Any part of a seismic cube may be displayed by interactively
changing the position of a slice. FIG. 4B shows the seismic cube
400 where the position of the slices has been changed, such that
other parts of the cube are displayed. Vertical sections may be
chosen as well as horizontal sections. It may also be possible to
show any kind of section by using so-called random sections.
[0053] A geobody may be a process to visualize seismic data. A
geobody may be created from a seismic cube. The geobody may allow a
complete seismic cube to be represented and viewed as a complete
volume, instead of only showing certain sections at a time. FIG. 5A
illustrates an example of a geobody 500. The geobody may also be
configured to specify some parts of the data set that should not be
visible. This way, one may, for example, hide all values below a
given threshold by setting the opacity to zero. Another possibility
may be to cross-plot two or more cubes in the same geobody, for
example, showing two or more different attributes at the same
time.
[0054] FIG. 6 illustrates a flowchart of a method 600 for
determining a drilling volume that avoids hazards while satisfying
drilling constraints. The illustrated stages of the method are
examples and that any of the illustrated stages may be removed,
additional stages may be added, and the order of the illustrated
stages may be changed.
[0055] In 602, a field may be determined for which to generate a
drilling volume representing different possible drilling paths. In
some embodiments, for example, a user of the system 100 may select
a field to evaluate and generate a drilling volume. In some
embodiments, for example, the system 100 may automatically select a
field for evaluation.
[0056] In 604, a hazard cube for the field may be determined. In
some embodiments, the hazards cube may include different hazards in
the field, for example, faults, existing wells, salt domes and the
like. In embodiments, a hazard cube may be a seismic cube where the
values indicate whether there is a hazard at an index or not. The
values may be binary: a value of 1 means there is a hazard at an
index and a value of 0 means no hazard. In some embodiments, one
hazard cube may be created for each type of hazard. In some
embodiments, the hazard cubes for the different types of hazards
may be merged into a single hazard cube that may be used in the
generation of the drilling volume. FIG. 7A illustrates an example
of a time slice 700 of a hazard cube with some wells and a large
amount of faults. As illustrated in FIG. 7A, the hazards may be
represented as dark areas, while white indicates "no hazard." FIG.

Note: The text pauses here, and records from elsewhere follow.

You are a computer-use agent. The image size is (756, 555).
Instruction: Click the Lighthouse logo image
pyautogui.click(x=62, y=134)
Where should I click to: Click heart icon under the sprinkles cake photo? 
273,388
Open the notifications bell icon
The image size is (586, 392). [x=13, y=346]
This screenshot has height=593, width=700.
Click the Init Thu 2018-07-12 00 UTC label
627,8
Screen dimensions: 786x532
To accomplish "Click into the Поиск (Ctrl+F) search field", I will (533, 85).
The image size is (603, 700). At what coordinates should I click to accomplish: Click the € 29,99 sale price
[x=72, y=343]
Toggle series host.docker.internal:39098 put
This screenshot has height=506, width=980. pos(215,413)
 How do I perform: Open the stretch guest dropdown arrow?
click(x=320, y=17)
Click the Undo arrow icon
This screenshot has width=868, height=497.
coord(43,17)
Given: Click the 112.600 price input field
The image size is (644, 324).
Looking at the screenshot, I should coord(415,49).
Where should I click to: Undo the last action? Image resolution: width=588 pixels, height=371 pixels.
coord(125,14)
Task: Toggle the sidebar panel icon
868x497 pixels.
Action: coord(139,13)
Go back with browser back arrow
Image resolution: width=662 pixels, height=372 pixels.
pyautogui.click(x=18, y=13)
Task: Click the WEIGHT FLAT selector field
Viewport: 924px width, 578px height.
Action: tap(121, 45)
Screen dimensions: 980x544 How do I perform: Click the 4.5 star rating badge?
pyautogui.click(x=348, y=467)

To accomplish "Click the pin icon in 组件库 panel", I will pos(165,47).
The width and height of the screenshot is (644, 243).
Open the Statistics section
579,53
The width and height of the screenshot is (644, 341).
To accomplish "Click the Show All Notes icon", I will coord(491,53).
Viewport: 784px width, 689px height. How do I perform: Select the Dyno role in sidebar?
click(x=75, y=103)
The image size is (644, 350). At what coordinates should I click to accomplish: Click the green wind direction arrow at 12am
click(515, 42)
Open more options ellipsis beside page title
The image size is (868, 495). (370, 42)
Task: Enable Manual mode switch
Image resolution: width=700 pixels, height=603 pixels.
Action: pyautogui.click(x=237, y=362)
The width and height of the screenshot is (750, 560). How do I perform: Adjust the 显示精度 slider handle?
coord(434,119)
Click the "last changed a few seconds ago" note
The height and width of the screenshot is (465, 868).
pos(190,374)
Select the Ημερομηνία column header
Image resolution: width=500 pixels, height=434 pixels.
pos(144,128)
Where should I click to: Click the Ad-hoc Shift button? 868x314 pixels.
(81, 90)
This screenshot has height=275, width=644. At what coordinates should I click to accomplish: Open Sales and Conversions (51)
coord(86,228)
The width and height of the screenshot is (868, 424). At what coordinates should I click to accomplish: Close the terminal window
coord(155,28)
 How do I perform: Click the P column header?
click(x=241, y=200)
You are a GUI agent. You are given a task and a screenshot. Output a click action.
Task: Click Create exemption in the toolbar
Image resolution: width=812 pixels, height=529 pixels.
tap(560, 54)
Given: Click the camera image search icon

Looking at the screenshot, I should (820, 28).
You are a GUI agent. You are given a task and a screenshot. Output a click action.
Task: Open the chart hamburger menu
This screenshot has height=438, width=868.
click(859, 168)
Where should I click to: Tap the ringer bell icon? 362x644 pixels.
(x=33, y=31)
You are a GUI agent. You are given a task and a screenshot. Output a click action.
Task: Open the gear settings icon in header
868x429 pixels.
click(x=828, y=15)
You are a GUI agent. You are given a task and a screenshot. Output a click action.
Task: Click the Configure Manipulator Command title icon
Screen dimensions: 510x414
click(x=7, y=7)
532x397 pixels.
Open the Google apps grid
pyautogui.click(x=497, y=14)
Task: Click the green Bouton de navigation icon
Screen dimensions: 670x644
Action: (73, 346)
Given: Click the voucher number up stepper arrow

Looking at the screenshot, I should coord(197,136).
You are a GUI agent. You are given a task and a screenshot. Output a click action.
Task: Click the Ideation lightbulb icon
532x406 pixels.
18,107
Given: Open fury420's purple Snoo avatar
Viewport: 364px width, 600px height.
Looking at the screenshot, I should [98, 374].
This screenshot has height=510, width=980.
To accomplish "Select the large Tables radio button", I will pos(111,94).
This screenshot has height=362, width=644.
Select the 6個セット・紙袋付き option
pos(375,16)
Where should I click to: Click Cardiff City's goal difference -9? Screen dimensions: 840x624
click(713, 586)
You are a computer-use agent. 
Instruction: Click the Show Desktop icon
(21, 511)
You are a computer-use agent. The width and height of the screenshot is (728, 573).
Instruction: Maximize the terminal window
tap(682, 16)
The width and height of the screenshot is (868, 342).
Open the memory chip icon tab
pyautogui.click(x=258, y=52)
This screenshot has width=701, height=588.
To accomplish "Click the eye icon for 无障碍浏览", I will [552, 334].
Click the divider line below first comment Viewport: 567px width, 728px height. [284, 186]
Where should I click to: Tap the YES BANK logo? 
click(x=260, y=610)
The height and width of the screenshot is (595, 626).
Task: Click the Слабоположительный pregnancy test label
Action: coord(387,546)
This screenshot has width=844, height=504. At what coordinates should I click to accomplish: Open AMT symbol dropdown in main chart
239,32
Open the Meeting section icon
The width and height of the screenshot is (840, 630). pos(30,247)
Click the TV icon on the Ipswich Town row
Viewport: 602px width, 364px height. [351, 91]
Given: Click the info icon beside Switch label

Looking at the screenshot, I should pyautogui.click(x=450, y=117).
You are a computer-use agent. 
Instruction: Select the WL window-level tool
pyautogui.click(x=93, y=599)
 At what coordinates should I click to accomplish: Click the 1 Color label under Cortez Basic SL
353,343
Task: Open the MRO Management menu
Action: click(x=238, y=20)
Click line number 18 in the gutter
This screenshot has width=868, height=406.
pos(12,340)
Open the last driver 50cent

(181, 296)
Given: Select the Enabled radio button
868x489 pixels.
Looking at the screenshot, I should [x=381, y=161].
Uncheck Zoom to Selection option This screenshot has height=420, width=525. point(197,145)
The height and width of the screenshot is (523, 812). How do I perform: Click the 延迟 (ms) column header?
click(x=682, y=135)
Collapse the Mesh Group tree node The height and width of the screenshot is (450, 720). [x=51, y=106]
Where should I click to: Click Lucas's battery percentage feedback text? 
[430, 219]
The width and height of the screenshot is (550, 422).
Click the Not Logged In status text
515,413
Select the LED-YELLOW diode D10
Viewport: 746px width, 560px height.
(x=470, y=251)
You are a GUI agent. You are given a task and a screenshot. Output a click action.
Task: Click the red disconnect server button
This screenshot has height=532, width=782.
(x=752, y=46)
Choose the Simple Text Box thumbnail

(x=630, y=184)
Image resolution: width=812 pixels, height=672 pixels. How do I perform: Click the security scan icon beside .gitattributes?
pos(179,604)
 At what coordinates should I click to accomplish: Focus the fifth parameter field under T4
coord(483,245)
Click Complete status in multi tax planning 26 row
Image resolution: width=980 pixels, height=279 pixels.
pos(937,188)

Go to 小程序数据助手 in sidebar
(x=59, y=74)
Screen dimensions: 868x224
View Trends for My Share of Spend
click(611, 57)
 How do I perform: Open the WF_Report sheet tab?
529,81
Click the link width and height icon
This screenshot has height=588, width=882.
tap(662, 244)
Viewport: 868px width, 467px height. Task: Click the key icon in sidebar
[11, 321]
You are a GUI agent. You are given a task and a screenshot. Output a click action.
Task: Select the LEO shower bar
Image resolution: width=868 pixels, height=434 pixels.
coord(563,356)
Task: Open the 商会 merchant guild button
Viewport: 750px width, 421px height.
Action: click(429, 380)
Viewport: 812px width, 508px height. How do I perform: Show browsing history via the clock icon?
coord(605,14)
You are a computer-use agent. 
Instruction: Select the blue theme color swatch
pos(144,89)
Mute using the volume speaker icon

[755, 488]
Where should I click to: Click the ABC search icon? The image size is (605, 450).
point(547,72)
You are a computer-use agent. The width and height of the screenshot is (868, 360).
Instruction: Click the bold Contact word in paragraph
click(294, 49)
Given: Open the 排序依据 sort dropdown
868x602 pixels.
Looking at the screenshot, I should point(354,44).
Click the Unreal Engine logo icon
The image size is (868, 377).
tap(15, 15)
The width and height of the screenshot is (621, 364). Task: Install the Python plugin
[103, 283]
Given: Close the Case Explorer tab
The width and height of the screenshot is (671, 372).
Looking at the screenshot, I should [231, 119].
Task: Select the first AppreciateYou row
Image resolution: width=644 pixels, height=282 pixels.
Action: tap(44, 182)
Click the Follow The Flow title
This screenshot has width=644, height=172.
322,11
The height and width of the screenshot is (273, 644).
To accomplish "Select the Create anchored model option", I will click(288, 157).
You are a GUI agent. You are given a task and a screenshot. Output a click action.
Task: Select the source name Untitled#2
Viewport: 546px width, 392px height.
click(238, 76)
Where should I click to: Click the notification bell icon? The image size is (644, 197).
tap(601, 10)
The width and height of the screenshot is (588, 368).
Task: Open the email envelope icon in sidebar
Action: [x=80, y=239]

7B illustrates an example of the hazard cube visualized as a
geobody.
[0057] In 606, starting nodes and drilling constraints may be
determined. In some embodiments, a user may specify one or more
starting nodes. In some embodiments, one or more starting nodes may
be automatically created. For example, a set of start nodes may be
created where the azimuth of the start nodes are evenly spread out
between 0-360 degrees. This may be done to make sure that all
azimuth directions are covered in the early stages of the
computation. For example, a set of eight start nodes may be created
wherein the azimuth of the start nodes are evenly spaced at 45
degree increments.
[0058] In some embodiments, a user may specify one or more drilling
constraints. In some embodiments, one or more drilling constraints
may be predetermined. In some embodiments, the drilling constraints
may include DLS limitations.
[0059] In 608, the drilling volume may be generated using the
hazard cube, the starting nodes, and the one or more drilling
constraints. In some embodiments, for example, the drilling volume
may be generated by planting one or more nodes in a seismic cube at
the position where a new well may be placed. The one or more nodes
may then traverse the seismic cube while trying to simulate the
movement of real drilling. The seismic cube may be considered as a
low-resolution 3D grid. While moving between indexes in the seismic
cube, the process may move in circular arcs that are as smooth as
possible. The DLS may be used to control the curvature of the arcs.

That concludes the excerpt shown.